All the information out there, informed and uninformed, surely has raised awareness that wolves are important to many of us, whether by their presence or absence. But how good are we at recognizing and using accurate information to shape our opinions?
As a former science journalist, what’s become clear in the cacophony regarding wolves in the West is that where emotion rules, research should.
For six years, I wrote about biological research for scientific trade journals. I can’t use a Bunsen burner or a radio collar to save my life, but one thing I did learn is how the scientific method works. Through countless interviews with scientists across this country and around the world, I came to understand that the way scientists analyze and try to solve problems is much different from how you and I might do it.
Their method, developed over centuries, has definable steps, builds upon what others have done, and causes changes in accepted thinking that often occur very slowly, against great resistance. Good science is inherently a conservative endeavor. If a study method is flawed, its results can be questioned.
For example, the number of individuals in a given study could be too small to provide a statistically significant result. The study might not last long enough, or it could have inadequate follow-up. Perhaps there are no controls, such as groups that are not treated, say, with an experimental drug, or are unaffected by some other situation being investigated.
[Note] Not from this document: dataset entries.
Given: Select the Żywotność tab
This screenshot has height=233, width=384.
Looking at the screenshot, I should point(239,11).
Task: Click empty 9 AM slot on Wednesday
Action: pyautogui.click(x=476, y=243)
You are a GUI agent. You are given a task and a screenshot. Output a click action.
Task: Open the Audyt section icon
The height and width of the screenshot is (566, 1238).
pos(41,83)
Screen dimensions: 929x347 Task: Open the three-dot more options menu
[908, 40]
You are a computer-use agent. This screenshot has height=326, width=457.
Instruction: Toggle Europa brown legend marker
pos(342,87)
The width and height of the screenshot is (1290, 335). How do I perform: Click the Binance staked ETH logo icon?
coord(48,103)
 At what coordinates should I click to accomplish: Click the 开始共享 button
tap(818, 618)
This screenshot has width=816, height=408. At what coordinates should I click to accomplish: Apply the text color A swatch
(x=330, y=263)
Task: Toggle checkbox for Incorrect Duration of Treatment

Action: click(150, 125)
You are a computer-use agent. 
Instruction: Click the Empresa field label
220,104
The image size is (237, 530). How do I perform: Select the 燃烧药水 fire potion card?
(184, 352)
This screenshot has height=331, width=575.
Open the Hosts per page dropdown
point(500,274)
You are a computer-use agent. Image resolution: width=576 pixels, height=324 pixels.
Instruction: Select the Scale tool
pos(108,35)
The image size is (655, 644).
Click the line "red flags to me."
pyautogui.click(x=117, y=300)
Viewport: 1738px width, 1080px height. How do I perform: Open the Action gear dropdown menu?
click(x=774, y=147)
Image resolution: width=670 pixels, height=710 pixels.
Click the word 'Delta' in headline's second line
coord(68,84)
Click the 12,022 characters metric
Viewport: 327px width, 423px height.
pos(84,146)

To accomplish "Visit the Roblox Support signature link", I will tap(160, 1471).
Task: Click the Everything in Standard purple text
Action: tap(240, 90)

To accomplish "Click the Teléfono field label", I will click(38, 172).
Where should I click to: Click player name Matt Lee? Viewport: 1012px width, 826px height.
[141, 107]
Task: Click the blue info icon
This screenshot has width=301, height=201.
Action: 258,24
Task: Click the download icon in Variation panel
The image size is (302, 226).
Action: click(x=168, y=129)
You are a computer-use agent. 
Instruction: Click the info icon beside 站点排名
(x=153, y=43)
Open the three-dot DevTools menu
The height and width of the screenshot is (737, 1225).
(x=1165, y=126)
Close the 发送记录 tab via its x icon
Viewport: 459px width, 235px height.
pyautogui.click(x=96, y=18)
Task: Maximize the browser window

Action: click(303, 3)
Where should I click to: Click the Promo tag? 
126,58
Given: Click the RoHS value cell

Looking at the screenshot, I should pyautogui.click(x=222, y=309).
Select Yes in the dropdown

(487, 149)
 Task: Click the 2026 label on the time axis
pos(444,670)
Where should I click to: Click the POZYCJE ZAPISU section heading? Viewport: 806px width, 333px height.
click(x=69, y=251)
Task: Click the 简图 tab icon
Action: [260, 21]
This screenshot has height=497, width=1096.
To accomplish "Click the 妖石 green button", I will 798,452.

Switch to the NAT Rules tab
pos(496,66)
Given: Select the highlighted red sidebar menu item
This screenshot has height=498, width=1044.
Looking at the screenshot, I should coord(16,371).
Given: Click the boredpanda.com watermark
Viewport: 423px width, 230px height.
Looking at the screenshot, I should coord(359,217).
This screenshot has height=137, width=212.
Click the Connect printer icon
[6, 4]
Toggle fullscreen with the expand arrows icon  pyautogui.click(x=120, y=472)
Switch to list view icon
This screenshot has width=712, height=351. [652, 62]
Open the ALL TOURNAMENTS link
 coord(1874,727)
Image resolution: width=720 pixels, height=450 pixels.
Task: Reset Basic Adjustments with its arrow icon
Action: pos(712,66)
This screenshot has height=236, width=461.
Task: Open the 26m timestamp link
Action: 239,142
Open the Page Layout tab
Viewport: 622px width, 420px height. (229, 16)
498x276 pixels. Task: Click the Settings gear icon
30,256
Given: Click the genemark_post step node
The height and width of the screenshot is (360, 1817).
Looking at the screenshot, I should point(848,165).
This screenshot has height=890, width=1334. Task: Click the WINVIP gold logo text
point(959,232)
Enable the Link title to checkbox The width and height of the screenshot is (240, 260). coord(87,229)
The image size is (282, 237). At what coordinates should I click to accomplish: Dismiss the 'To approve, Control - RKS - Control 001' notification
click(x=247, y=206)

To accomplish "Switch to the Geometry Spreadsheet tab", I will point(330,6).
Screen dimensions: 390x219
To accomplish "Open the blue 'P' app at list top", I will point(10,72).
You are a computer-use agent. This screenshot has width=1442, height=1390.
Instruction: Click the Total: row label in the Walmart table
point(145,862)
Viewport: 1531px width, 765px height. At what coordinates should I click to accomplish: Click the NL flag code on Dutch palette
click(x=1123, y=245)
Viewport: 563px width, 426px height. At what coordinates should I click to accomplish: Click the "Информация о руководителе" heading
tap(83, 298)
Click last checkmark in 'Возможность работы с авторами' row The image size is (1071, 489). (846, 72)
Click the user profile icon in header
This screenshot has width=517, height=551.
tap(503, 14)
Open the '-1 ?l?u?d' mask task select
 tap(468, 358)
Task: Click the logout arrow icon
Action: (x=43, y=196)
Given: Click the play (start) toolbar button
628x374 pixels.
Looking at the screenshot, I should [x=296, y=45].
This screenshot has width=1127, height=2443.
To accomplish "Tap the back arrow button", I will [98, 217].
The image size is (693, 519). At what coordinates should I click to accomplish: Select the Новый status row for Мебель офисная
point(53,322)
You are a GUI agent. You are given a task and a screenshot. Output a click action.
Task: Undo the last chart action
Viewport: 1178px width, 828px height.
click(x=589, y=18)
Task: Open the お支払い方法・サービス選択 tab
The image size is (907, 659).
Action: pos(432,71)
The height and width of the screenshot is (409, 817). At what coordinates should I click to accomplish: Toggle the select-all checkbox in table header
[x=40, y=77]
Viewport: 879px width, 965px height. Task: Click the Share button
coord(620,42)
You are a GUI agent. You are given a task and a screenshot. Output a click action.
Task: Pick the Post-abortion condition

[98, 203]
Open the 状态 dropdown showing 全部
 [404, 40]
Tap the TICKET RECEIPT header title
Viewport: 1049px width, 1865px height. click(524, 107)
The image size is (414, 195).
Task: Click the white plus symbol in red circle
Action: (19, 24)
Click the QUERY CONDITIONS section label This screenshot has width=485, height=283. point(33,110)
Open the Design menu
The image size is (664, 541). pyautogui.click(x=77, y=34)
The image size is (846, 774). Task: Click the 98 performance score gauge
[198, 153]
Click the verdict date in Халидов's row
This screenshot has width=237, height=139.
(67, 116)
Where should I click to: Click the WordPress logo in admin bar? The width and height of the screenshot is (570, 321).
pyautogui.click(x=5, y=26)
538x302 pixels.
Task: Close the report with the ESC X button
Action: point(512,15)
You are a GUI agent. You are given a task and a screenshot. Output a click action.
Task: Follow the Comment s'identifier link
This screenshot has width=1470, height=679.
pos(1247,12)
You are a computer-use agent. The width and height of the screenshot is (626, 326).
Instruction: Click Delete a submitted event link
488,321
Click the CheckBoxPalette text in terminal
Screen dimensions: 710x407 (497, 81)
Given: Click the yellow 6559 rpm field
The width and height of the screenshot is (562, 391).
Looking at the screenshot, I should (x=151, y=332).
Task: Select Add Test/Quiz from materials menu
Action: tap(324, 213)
Any number of other shortcomings can make the results of a study debatable. The public should have a general awareness of such things. If it’s technical, we don’t expect to understand all of it, but we sure can look for the presence or absence of key indicators.
When you look at all the talk about wolves, relatively little of it concerns the most well-informed, rigorous, reliable information we have.
Some of the world’s leading scientific research on wolves has come from universities in the Rocky Mountains. One needs to look no farther than Montana State University at Bozeman, where ecologists have produced a complex and subtle picture of elk-wolf interactions.
For years, these researchers studied five elk populations and monitored wolves. Among many discoveries, they learned that concentrations of the female hormone progesterone are lower in elk where wolves are more numerous, and that these lower concentrations correspond to fewer calves born. This revelation, which indicates that the mere presence of wolves can affect elk reproduction, is one of several “risk effects,” which are a unifying theme of the group’s multifaceted research. In this case, the risk effect is that while elk change their behavior to avoid predation by wolves—including where they graze and how much nutrition they subsequently get—these changes also can carry costs to the welfare of the species.
The Montana group’s leader, ecology professor Scott Creel, won the 2010 Carl Gustaf Bernhard Medal from the Royal Swedish Academy of Sciences for this work. Yes, the same group that awards several of the Nobel Prizes. Yet for many folks, the take-away message of Creel’s research was that he seemed to be anti-wolf. After all, his work showed that wolves scare elk into the mountains, where the cows sometimes can’t get enough good nutrition to produce offspring.
Late last year, Creel the wolf-hater became Creel the wolf-lover. It began when he and Jay J. Rotella published a scientific paper in September that analyzed the relationship between gray wolf populations and human killings of the animals. The paper mentions that under a hunting proposal submitted to the federal government by Montana’s Department of Fish, Wildlife and Parks (FWP), the state’s wolf population would incur a decline “substantially greater” than the 13 percent predicted by the agency.
In December, the Bozeman Daily Chronicle reported it had obtained a copy of a letter from an FWP official to the university’s president complaining about Creel’s findings. The official, Dave Risley, who heads the agency’s Fish and Wildlife Division in Helena, later complained to a reporter that Creel had not contacted FWP researchers when “selectively” using the agency’s data in his study, and charged a lack of professional integrity. The university backed Creel’s peer-reviewed work.
The paper is a meta-analysis, which means it uses established statistical methods to examine all the relevant, scientific data on wolf population growth, total wolf deaths and those deaths caused by humans. What Creel and Rotella discovered was that the prevailing opinion, among not only governmental authorities but also other wildlife biologists, concerning how many wolves could be killed by humans without destabilizing a given population was higher than that indicated by the data. The study is a tool for wolf management.
The biologist who is also an accomplished statistician is rare. The paper by Creel and Rotella ends with a reminder relevant to this point. “Finally,” it says, “these results highlight the ongoing need to fully incorporate quantitative analysis of available data in the development of conservation and management policies.”
The misunderstanding by the general public of these scientists’ work is far from unusual. Scientists are the best sources of information about the world around us, yet too often what they discover and report is drowned in a flood of poorly informed opinion. If we want to understand wolves, and not just emote about them, we have to understand what the biologists are learning. That’s discernment. That’s what wise consumption of information should be about.
You can get opinion at the coffee shop with your doughnut, and it can be fun to have. But if we vilify scientists because what they discover doesn’t suit our preconceptions, then our amazing access to information nowadays becomes threatened by the curse of irrelevance.